__Available records__.

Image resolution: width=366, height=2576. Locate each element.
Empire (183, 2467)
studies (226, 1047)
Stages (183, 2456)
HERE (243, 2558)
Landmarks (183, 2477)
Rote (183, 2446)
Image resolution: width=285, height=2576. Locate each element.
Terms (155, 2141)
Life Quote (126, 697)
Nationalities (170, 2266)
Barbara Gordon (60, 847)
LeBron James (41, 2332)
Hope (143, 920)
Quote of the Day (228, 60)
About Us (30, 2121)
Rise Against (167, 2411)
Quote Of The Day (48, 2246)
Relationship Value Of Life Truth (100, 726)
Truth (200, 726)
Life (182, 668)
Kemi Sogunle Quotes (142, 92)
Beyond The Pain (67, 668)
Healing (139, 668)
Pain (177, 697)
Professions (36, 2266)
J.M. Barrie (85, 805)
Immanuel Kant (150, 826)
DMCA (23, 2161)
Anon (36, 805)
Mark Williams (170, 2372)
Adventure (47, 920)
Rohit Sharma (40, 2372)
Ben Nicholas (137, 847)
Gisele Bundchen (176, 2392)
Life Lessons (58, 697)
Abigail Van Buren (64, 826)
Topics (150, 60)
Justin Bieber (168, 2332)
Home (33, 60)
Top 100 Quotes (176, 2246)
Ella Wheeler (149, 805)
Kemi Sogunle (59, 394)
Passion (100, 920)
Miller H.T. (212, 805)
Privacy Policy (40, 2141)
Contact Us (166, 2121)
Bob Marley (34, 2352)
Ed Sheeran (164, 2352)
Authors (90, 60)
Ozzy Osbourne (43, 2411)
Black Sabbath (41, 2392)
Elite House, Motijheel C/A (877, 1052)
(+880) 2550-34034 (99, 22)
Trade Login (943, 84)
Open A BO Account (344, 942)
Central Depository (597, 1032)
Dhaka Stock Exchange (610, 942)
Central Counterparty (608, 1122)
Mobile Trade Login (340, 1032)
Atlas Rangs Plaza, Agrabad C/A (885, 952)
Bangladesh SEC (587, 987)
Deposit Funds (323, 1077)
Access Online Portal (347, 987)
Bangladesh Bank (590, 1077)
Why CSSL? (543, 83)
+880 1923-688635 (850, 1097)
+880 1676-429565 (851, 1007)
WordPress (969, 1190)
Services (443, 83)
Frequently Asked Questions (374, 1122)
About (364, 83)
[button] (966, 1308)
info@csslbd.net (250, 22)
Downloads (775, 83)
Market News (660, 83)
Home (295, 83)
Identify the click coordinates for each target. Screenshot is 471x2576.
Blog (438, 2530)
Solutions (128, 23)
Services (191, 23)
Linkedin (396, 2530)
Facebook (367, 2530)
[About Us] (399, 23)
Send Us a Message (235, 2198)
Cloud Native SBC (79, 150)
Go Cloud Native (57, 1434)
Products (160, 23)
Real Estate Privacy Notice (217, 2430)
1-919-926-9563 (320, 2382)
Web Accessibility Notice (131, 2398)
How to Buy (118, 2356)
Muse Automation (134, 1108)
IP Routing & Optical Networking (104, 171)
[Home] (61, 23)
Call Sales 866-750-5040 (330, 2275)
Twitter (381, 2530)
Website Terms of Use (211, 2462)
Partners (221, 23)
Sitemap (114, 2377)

__Exercise objective__.
Working through the data above, find every line holding "Privacy" and copy it.

__Response to the exercise__.
Privacy Policy (40, 2141)
Real Estate Privacy Notice (217, 2430)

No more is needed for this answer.